Work to be completed: Retype the listing without any alteration.

──────────────────────────────

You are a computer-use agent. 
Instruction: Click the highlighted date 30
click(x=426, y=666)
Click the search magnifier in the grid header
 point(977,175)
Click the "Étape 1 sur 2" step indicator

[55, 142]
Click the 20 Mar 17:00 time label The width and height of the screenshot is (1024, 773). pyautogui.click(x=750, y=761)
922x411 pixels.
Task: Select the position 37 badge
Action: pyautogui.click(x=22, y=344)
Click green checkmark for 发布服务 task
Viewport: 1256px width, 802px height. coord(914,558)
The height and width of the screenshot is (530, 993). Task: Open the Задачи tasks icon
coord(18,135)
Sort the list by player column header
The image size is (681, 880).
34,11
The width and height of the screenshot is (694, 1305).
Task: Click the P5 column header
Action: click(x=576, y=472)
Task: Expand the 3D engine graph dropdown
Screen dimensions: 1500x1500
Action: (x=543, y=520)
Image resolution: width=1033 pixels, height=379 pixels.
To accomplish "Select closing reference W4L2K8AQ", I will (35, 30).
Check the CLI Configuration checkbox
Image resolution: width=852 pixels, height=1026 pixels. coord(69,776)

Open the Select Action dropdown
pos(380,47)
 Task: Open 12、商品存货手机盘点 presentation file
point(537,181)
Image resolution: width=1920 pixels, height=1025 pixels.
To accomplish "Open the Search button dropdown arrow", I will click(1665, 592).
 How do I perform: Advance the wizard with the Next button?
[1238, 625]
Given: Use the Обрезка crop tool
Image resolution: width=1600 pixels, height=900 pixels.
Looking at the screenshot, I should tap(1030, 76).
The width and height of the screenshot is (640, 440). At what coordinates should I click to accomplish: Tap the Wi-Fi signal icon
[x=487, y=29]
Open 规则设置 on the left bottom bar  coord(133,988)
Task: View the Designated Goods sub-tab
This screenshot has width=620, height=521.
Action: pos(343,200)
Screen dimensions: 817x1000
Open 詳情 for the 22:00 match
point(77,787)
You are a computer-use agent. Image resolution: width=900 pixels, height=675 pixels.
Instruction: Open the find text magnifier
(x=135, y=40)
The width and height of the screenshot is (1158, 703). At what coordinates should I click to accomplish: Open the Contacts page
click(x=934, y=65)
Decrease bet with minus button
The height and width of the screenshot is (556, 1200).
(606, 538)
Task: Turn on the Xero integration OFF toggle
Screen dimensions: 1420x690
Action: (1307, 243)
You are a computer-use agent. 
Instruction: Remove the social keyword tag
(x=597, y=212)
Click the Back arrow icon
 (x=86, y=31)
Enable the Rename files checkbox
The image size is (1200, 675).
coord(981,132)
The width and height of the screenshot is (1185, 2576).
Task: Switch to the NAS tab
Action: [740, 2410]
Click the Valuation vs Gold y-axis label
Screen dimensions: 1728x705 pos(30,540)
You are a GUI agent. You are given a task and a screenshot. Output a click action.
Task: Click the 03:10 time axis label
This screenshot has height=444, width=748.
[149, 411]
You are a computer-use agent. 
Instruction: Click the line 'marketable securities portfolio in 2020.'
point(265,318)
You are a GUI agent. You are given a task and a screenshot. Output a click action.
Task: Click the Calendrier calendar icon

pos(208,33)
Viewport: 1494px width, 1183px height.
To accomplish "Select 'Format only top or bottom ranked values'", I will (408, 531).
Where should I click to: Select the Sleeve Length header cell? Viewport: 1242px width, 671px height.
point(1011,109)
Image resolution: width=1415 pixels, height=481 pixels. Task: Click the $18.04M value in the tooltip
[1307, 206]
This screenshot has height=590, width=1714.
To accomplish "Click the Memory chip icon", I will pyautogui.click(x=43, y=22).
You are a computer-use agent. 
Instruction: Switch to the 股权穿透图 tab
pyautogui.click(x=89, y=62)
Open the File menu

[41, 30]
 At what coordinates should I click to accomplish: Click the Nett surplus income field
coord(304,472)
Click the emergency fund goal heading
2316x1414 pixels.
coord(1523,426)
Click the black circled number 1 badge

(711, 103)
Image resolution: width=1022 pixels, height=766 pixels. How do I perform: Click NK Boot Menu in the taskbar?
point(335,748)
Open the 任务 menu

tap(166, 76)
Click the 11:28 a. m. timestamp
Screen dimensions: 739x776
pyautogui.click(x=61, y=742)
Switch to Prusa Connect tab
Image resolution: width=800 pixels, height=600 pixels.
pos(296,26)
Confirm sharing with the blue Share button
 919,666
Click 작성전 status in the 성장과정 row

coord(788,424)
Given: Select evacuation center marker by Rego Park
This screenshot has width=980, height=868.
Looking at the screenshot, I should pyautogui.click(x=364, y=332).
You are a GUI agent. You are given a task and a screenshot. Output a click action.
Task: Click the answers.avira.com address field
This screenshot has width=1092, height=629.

──────────────────────────────

Answer:
You are a computer-use agent. 
Instruction: Click the highlighted date 30
click(x=426, y=666)
Click the search magnifier in the grid header
 point(977,175)
Click the "Étape 1 sur 2" step indicator

[55, 142]
Click the 20 Mar 17:00 time label The width and height of the screenshot is (1024, 773). pyautogui.click(x=750, y=761)
922x411 pixels.
Task: Select the position 37 badge
Action: pyautogui.click(x=22, y=344)
Click green checkmark for 发布服务 task
Viewport: 1256px width, 802px height. coord(914,558)
The height and width of the screenshot is (530, 993). Task: Open the Задачи tasks icon
coord(18,135)
Sort the list by player column header
The image size is (681, 880).
34,11
The width and height of the screenshot is (694, 1305).
Task: Click the P5 column header
Action: click(x=576, y=472)
Task: Expand the 3D engine graph dropdown
Screen dimensions: 1500x1500
Action: (x=543, y=520)
Image resolution: width=1033 pixels, height=379 pixels.
To accomplish "Select closing reference W4L2K8AQ", I will (35, 30).
Check the CLI Configuration checkbox
Image resolution: width=852 pixels, height=1026 pixels. coord(69,776)

Open the Select Action dropdown
pos(380,47)
 Task: Open 12、商品存货手机盘点 presentation file
point(537,181)
Image resolution: width=1920 pixels, height=1025 pixels.
To accomplish "Open the Search button dropdown arrow", I will click(1665, 592).
 How do I perform: Advance the wizard with the Next button?
[1238, 625]
Given: Use the Обрезка crop tool
Image resolution: width=1600 pixels, height=900 pixels.
Looking at the screenshot, I should tap(1030, 76).
The width and height of the screenshot is (640, 440). At what coordinates should I click to accomplish: Tap the Wi-Fi signal icon
[x=487, y=29]
Open 规则设置 on the left bottom bar  coord(133,988)
Task: View the Designated Goods sub-tab
This screenshot has width=620, height=521.
Action: pos(343,200)
Screen dimensions: 817x1000
Open 詳情 for the 22:00 match
point(77,787)
You are a computer-use agent. Image resolution: width=900 pixels, height=675 pixels.
Instruction: Open the find text magnifier
(x=135, y=40)
The width and height of the screenshot is (1158, 703). At what coordinates should I click to accomplish: Open the Contacts page
click(x=934, y=65)
Decrease bet with minus button
The height and width of the screenshot is (556, 1200).
(606, 538)
Task: Turn on the Xero integration OFF toggle
Screen dimensions: 1420x690
Action: (1307, 243)
You are a computer-use agent. 
Instruction: Remove the social keyword tag
(x=597, y=212)
Click the Back arrow icon
 (x=86, y=31)
Enable the Rename files checkbox
The image size is (1200, 675).
coord(981,132)
The width and height of the screenshot is (1185, 2576).
Task: Switch to the NAS tab
Action: [740, 2410]
Click the Valuation vs Gold y-axis label
Screen dimensions: 1728x705 pos(30,540)
You are a GUI agent. You are given a task and a screenshot. Output a click action.
Task: Click the 03:10 time axis label
This screenshot has height=444, width=748.
[149, 411]
You are a computer-use agent. 
Instruction: Click the line 'marketable securities portfolio in 2020.'
point(265,318)
You are a GUI agent. You are given a task and a screenshot. Output a click action.
Task: Click the Calendrier calendar icon

pos(208,33)
Viewport: 1494px width, 1183px height.
To accomplish "Select 'Format only top or bottom ranked values'", I will (408, 531).
Where should I click to: Select the Sleeve Length header cell? Viewport: 1242px width, 671px height.
point(1011,109)
Image resolution: width=1415 pixels, height=481 pixels. Task: Click the $18.04M value in the tooltip
[1307, 206]
This screenshot has height=590, width=1714.
To accomplish "Click the Memory chip icon", I will pyautogui.click(x=43, y=22).
You are a computer-use agent. 
Instruction: Switch to the 股权穿透图 tab
pyautogui.click(x=89, y=62)
Open the File menu

[41, 30]
 At what coordinates should I click to accomplish: Click the Nett surplus income field
coord(304,472)
Click the emergency fund goal heading
2316x1414 pixels.
coord(1523,426)
Click the black circled number 1 badge

(711, 103)
Image resolution: width=1022 pixels, height=766 pixels. How do I perform: Click NK Boot Menu in the taskbar?
point(335,748)
Open the 任务 menu

tap(166, 76)
Click the 11:28 a. m. timestamp
Screen dimensions: 739x776
pyautogui.click(x=61, y=742)
Switch to Prusa Connect tab
Image resolution: width=800 pixels, height=600 pixels.
pos(296,26)
Confirm sharing with the blue Share button
 919,666
Click 작성전 status in the 성장과정 row

coord(788,424)
Given: Select evacuation center marker by Rego Park
This screenshot has width=980, height=868.
Looking at the screenshot, I should pyautogui.click(x=364, y=332).
You are a GUI agent. You are given a task and a screenshot. Output a click action.
Task: Click the answers.avira.com address field
This screenshot has width=1092, height=629.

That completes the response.